Drylands occupy 41% of the earth’s landmass and are home to more than two billion people—the majority of whom live marginal, climate-dependent lives. In Asia, the continent with the largest dryland extent, climate hazards comprise 87% of disaster events. Led by drought and floods, hazards also include extreme cold, heatwaves, and dust—forces which, when influenced by human activity, can exacerbate degradation and desertification and have detrimental impact on livelihoods and societies. Scientific projections show that in many regions of the world the frequency of extreme climatic events is increasing and that this trend will continue. This poses a particular threat to the inhabitants of drylands whose livelihoods most often depend on agriculture and livestock rearing. The projected increase in the frequency of various types of extreme weather events presents a great challenge in such vulnerable social–environmental system.

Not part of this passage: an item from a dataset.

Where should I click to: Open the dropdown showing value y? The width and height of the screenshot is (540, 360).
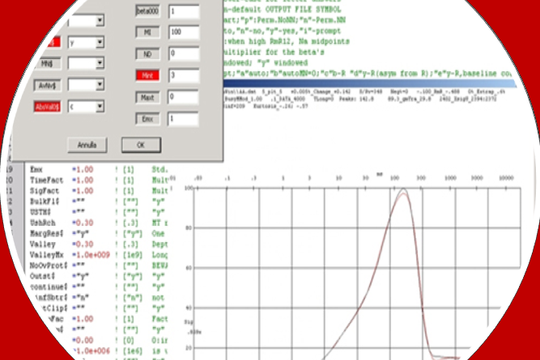[100, 42]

Vast Asian drylands arc from the Middle East to Mongolia and northeast China. In particular, Eurasian mid–high-latitude drylands present a harsh environment with a cold, arid climate. The livelihoods of the people inhabiting the steppe and desert environment have long been jeopardized by the repeated occurrence of natural hazards associated with such a climate. Events can be characterized as the “4Ds”: drought, dzud (severe winter conditions), dust storms, and desertification, processes which occur interactively. However, previous attempts to clarify disaster mechanisms and efforts to implement appropriate land management techniques have been unsatisfactory. Typically, efforts have focused on individual disasters rather than understanding how hazards interact, with outcomes often exacerbating disasters.

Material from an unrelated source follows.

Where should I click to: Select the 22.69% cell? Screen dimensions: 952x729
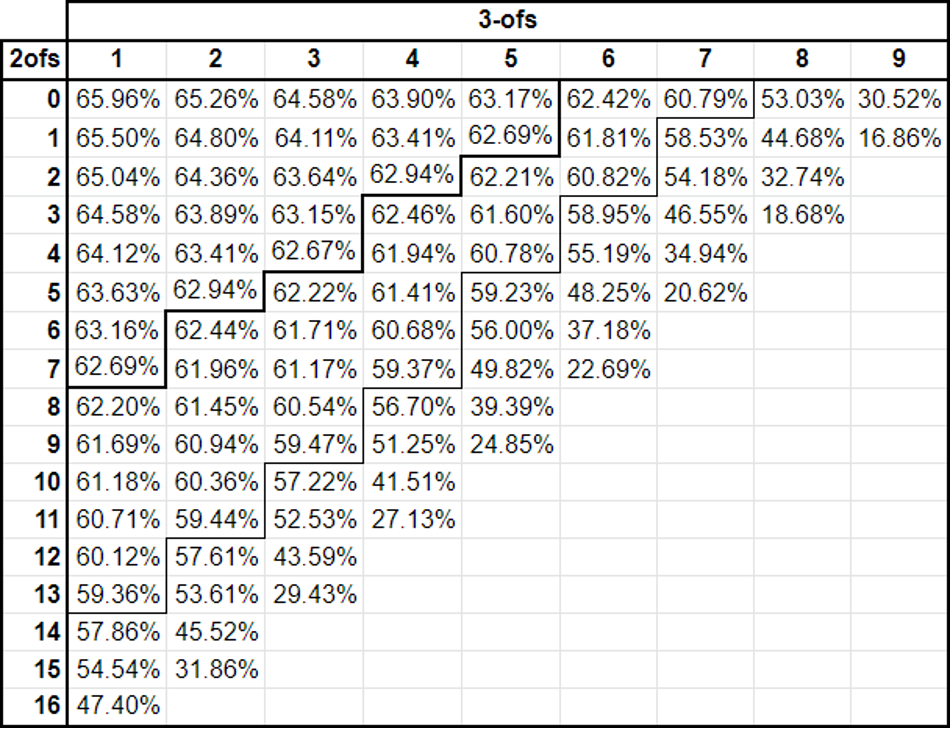click(608, 368)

Recently, a new approach focusing on multiple hazards has been evolving within disaster science. Motivated by the UN Agenda 21 for Sustainable Development, the process calls for “complete multi-hazard research” that works to integrate human settlement planning and management in disaster-prone areas. Given this context, disaster management authorities responsible for making effective decisions for specific geographic areas should consider all spatially relevant hazards. Awareness of an increase in various types of extreme weather that is likely to continue, and the crucial absence of a multi-hazard approach, motivated this special issue of Natural Hazards to better understand the interactive nature of multi-hazards and to encourage an interdisciplinary approach. This knowledge can establish a disaster management framework and provide practical management applications.

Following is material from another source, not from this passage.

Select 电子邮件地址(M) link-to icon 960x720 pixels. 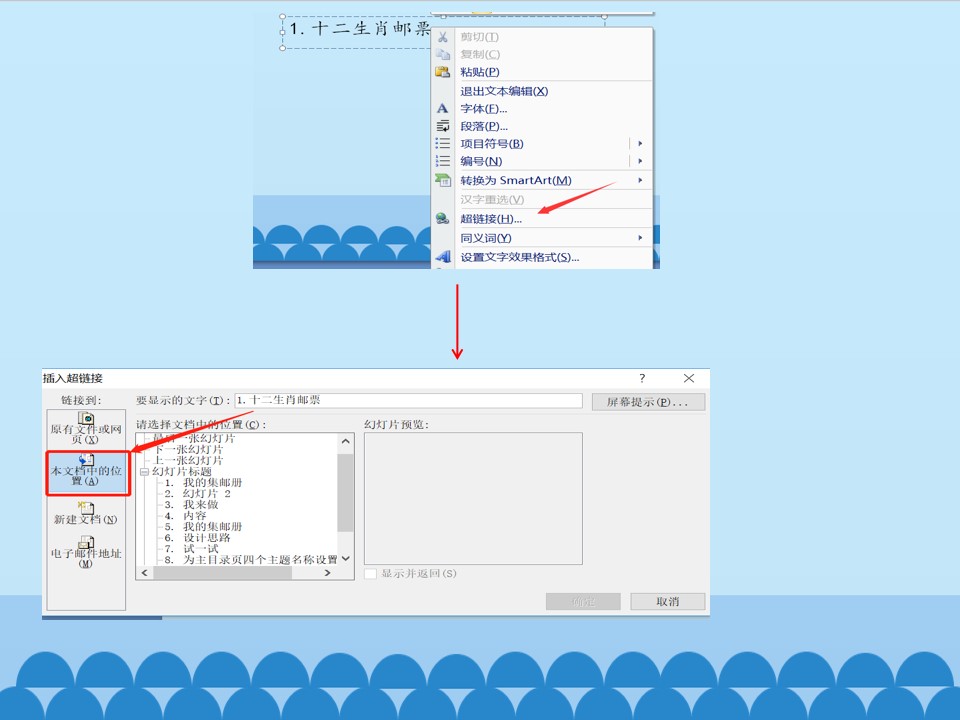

This special issue identifies climate hazard dynamics such as droughts and dzuds (extreme winter) and dust storms, and their interactions in Eurasian drylands with a focus on Mongolia. Papers address methodology for estimating the risk of hazards and developing an early warning system of meteorological disasters for their proactive and integrated management. Research assesses climate data and uses satellite techniques and models, interviews, and mapping to identify multiple hazard risk in Eurasia. Several articles address the most significant regional disaster, the 2009–2010 extreme winter, including possible links to drought, air mass formation and advection, herder vulnerability, covariate risk, disaster preparation and management. Further, dust dynamics and hazard relation to rangelands, vegetation, soil and dust erodibility, and snow cover are explored with novel findings that mark regional differences from general dryland trends.

The issue includes achievements from the recent project “Integrating Dryland Disaster Science” that was implemented from 2013 to 2017 under the Grants-in-Aid for Scientific Research Program supported by the Japan Society for the Promotion of Science. Hosted by Nagoya University (Japan), partners included Tottori University (Japan), the Japan Agency for Marine-Earth Science and Technology (Japan), the National Agency for Meteorology, Hydrology and Environment (Mongolia), and Oxford University (UK). The diverse collaborators have contributed to this original special issue that for the first time stresses how multiple climate hazards interact across Eurasian drylands.